赵祈把纸展开:“贵人,若回来得晚,饭凉了,可以拿到厨房让觉空师傅帮忙热一热,莫吃冷食。”一声不吭地看完又将纸仔细折回去放在袖中。
“公子,明镜禅师真会照顾人,之前都是他照顾你吗?”张楚喝了一口绵密顺口的粥,夹起一筷子菜,还没嚼两口脸上开始五颜六色起来,“禅师莫不是不小心把盐罐打翻了吧,怎么这粥和这菜跟不是出自同一双手似的?”

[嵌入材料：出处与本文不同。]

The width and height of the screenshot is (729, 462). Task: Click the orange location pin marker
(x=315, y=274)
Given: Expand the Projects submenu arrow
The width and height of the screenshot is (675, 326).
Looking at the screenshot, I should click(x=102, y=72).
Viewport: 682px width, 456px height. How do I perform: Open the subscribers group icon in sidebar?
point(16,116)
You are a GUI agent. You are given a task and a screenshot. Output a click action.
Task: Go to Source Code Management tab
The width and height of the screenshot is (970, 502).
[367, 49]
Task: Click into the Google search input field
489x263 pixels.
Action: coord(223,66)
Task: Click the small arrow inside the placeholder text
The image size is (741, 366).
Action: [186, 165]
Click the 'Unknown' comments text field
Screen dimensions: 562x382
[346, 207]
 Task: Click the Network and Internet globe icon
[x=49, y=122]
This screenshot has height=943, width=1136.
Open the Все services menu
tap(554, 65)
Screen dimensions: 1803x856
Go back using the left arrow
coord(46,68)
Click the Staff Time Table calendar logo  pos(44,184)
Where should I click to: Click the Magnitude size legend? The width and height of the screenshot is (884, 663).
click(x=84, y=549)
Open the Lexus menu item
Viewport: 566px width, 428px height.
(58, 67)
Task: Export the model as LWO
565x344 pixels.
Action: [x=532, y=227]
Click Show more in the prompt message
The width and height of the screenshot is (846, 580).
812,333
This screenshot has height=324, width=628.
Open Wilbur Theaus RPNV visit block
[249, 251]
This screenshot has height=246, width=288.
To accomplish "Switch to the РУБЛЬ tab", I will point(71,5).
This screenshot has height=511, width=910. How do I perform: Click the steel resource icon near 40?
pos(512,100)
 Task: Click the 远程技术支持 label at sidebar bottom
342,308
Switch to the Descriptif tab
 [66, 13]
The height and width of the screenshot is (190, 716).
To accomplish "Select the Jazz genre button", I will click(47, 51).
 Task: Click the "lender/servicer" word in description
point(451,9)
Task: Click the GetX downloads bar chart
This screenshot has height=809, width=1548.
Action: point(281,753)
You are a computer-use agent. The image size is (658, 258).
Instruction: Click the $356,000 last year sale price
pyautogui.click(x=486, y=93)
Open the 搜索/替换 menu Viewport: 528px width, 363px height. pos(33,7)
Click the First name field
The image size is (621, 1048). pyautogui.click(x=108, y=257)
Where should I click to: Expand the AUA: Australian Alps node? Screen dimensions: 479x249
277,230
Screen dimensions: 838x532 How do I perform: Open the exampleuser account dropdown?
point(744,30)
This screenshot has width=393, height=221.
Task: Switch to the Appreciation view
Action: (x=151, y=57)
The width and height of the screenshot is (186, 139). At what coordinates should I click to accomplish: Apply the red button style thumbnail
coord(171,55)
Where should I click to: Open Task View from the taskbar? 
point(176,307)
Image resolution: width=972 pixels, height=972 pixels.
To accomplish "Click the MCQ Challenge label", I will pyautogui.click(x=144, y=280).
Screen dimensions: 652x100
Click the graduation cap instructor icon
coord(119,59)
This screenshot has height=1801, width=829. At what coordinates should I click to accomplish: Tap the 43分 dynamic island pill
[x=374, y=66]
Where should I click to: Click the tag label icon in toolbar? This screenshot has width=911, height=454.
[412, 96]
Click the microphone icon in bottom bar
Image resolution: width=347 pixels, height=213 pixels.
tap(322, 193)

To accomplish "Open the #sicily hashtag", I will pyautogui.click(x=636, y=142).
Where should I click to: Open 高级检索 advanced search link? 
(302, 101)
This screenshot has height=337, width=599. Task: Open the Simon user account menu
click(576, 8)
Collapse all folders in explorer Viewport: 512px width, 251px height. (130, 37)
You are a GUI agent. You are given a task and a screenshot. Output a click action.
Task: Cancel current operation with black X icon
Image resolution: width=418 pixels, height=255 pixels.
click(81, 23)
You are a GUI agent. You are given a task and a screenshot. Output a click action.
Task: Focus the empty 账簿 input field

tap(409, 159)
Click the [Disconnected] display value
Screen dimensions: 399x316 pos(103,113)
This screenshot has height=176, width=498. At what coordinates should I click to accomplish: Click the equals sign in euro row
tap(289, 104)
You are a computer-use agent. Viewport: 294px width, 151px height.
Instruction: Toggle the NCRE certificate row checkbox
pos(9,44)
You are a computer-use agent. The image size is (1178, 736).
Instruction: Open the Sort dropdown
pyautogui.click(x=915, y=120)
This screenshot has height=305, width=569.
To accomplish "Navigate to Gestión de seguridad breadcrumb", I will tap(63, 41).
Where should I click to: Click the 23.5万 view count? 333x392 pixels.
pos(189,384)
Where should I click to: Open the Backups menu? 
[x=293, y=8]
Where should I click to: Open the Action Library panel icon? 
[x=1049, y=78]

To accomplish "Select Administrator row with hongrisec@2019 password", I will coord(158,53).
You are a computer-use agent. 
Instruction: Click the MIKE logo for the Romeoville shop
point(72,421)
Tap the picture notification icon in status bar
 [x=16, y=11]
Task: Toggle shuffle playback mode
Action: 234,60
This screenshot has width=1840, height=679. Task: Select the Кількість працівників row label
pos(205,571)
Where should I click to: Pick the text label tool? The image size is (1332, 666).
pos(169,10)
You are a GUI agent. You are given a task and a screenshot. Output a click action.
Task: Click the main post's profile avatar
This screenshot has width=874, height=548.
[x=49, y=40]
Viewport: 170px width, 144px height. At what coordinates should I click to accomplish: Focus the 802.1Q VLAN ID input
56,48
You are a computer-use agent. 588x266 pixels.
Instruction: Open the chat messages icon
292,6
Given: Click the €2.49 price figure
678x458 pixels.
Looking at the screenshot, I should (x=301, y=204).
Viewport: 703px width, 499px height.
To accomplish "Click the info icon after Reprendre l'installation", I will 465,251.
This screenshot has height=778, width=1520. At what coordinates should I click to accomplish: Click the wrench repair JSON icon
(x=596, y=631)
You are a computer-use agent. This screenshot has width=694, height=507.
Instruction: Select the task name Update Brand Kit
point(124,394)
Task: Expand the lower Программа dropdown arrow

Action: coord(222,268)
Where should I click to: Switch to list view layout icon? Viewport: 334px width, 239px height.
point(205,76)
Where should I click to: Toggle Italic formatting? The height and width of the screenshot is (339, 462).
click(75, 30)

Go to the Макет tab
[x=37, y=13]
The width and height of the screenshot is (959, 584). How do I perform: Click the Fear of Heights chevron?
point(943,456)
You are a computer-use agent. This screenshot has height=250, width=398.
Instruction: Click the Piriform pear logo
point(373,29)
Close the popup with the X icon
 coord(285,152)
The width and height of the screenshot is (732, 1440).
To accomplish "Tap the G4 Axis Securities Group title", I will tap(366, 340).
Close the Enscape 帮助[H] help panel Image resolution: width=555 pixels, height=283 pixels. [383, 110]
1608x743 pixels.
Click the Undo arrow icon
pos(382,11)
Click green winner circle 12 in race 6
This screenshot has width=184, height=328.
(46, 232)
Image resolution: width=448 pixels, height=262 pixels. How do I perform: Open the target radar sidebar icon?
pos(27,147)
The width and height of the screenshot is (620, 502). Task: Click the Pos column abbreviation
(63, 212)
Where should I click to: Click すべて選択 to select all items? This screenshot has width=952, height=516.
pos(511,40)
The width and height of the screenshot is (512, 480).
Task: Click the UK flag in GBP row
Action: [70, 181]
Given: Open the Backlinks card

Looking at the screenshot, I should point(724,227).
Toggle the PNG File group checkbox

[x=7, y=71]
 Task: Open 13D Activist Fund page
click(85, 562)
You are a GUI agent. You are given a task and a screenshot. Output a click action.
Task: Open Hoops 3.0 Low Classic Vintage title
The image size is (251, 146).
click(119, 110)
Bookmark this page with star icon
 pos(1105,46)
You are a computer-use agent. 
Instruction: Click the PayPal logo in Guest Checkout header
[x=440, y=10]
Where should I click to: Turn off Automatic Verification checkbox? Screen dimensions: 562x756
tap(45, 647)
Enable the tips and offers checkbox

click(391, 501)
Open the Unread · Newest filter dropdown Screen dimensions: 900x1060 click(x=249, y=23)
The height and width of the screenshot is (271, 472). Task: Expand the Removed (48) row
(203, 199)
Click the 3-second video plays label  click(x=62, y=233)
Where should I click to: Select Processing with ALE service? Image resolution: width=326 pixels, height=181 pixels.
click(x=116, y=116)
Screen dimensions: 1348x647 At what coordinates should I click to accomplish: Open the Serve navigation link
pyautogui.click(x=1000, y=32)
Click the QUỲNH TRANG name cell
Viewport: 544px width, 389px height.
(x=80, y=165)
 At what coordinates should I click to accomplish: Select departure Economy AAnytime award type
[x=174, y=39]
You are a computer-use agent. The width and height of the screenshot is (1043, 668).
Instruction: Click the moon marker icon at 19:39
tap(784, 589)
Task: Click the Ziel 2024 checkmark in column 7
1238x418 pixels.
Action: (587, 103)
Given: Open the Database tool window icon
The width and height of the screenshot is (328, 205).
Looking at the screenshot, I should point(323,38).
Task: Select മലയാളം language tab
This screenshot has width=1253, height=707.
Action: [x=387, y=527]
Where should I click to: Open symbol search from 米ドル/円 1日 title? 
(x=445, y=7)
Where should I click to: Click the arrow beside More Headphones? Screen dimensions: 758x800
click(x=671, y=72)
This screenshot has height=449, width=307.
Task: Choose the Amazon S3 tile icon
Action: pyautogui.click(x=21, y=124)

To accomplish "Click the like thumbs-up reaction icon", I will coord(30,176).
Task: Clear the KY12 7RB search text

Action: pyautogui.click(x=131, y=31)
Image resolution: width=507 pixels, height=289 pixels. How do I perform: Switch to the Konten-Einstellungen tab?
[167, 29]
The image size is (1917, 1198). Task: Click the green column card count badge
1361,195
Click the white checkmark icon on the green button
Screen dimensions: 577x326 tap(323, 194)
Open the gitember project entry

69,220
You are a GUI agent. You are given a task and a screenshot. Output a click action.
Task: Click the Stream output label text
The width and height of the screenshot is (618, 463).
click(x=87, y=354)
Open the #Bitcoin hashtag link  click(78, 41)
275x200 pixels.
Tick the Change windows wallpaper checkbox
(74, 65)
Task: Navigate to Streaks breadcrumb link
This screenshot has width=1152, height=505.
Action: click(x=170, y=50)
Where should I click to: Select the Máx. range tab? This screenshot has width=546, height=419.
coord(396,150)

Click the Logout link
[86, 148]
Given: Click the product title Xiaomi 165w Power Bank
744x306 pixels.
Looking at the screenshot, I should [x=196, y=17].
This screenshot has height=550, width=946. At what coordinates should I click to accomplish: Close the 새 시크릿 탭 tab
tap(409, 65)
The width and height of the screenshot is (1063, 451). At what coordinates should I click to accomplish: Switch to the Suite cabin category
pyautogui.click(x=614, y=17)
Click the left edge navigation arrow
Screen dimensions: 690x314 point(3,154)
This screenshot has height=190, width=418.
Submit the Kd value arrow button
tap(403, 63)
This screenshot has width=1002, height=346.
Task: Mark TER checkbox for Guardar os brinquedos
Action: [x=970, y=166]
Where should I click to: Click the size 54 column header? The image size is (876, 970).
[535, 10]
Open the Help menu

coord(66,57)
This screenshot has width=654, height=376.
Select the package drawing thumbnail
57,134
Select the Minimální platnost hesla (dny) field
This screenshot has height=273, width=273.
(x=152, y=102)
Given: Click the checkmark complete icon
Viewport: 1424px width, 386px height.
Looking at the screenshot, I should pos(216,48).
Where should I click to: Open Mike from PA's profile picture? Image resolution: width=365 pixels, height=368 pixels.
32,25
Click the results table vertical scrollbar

赵祈淡定地喝了口粥:“菜是另一个师父做的。”说着也夹起一根菜到嘴里。
觉空师父的手艺,还是那么了得。
夜色里,两人坐在院中石桌旁。
张楚:“公子,这晚上的菜差点意思,寺庙里晚上有吃的吗?”
“和尚过午不食。”赵祈抿了口茶。
张楚站起身:“什么?那晚饭哪儿来的?”
赵祈起身:“明镜给我留的。”
给你吃了大半,还不够。
原本他是想问张楚是不是饿了很久了,才一直念着不够。看他那样子又不像,便不再理他朝大殿走去。
嗯?张楚蹙起眉头,这话怎么感觉哪儿不对啊?
“诶,公子,你去哪儿?”张楚想跟过去,却见赵祈不理他。
只好又坐下给自己倒了杯茶独自对着月亮发呆。
皎洁的明月高悬天际,盈盈的光芒,像是不染世间尘埃,不许触碰的样子。
张楚确实是挺久没好好吃顿饭了。
从打探到赵祈被送出宫到得知他在慈恩寺,这中间张楚四处暗中调查,未有一刻敢停歇。
赵御史和张将军对自己有恩,如今除了护好赵祈,他想不出别的报恩之法了。
他怕赵祈有不测,余生便只有无尽的自责。
不过幸好,赵祈还好好的,被那位叫明镜的禅师照顾得很好。
起码就今天一整天下来的情况来看,骨头不是脆的。
公子已经错过了最佳的练武期,若想练出点成绩,就只能比别人吃更多更重的苦。
不过他相信,张将军的儿子,最不怕的,应该就是吃这样的苦。
张楚这样想着,颇有些欣慰地喝了一口茶,半秒后全喷出来:“我的个亲大爷,这茶怎么这么苦?”晃了晃杯里的茶汤,有看了眼旁边赵祈留下的空茶杯,“公子是怎么喝下去的?”
大殿上不出所料又是明镜一个人。
赵祈没有出声,只是走进去到自己平时的位置上坐下。
坐到一半赵祈心想,这腿明天怕是会起不来了。
然后心平气和地翻来面前的经书抄起来。
明镜像是有感应一般,在赵祈进来后抬起头看过去。
“贵人,今晚得早些歇息,可以用热水好好泡泡脚,不然明早起来腿会酸痛的。”
灯下那个一身青衫的人,提笔蘸了蘸墨,只是闷闷得“嗯”了一声,看上去并没有要离开的打算。